## Requirements
a - According to the forum post, how long has the Aviation Associates label been around?
b - Revise the forum post from "This thread is" up to and including "for five years).", putting "brand" wherever "label" appears.

## Page text

This thread is going to be set up to do some exchange of ideas about designing a jacket with HPA and Buzz Rickson.

The plan is to merge my Buzz Rickson thread with this.

I have two of their jackets so I'll just keep quiet and let you guys come up with something. All the past jackets have been great.

Enjoy.





Well, I'm pleased you all like these coats now that they're no longer available. :p[huh] These were made under the Aviation Associates label, which is the Buzz Rickson's line of items forged from civilian designs of the past. The designs have never been repeated, which isn't to say they never will be repeated, because the AA label has only been around for five years, but it's an erroneous belief that Buzz Rickson's repeat styles every year even if a style has existed for 10 years in a row (they could withdraw an item out of the blue, as they did with their blue USAF B-15C for five years).

Both styles have knit cuffs up inside the sleeves and both are lined in wool blanketing. The camel-colored coat was produced along with a black version in 2010 (see pics below). Despite the dollar's great weakness back then and these coats selling for about $1, 750.00, they performed brilliantly and I personally own the black version. When the double-breasted coat with sheepskin collar was introduced for 2011, it was offered in brown or black with sleeves lined in a beautiful salmon-colored rayon acetate and we again stocked both colors. The dollar had further weakened that year, so these coats were selling for about $1, 875.00. I'll never know for sure, but I suspect the price had a great deal to do with the horrible performance of these styles, because the last few we had left had to be sold for near cost just to make them go away - and they went away quickly after that!

## Available data
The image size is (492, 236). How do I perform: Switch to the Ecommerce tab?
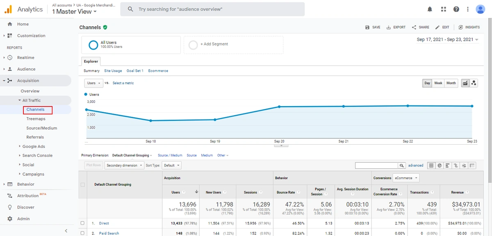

## Results of the tasks
a - Five years.

b -
This thread is going to be set up to do some exchange of ideas about designing a jacket with HPA and Buzz Rickson.

The plan is to merge my Buzz Rickson thread with this.

I have two of their jackets so I'll just keep quiet and let you guys come up with something. All the past jackets have been great.

Enjoy.





Well, I'm pleased you all like these coats now that they're no longer available. :p[huh] These were made under the Aviation Associates brand, which is the Buzz Rickson's line of items forged from civilian designs of the past. The designs have never been repeated, which isn't to say they never will be repeated, because the AA brand has only been around for five years, but it's an erroneous belief that Buzz Rickson's repeat styles every year even if a style has existed for 10 years in a row (they could withdraw an item out of the blue, as they did with their blue USAF B-15C for five years).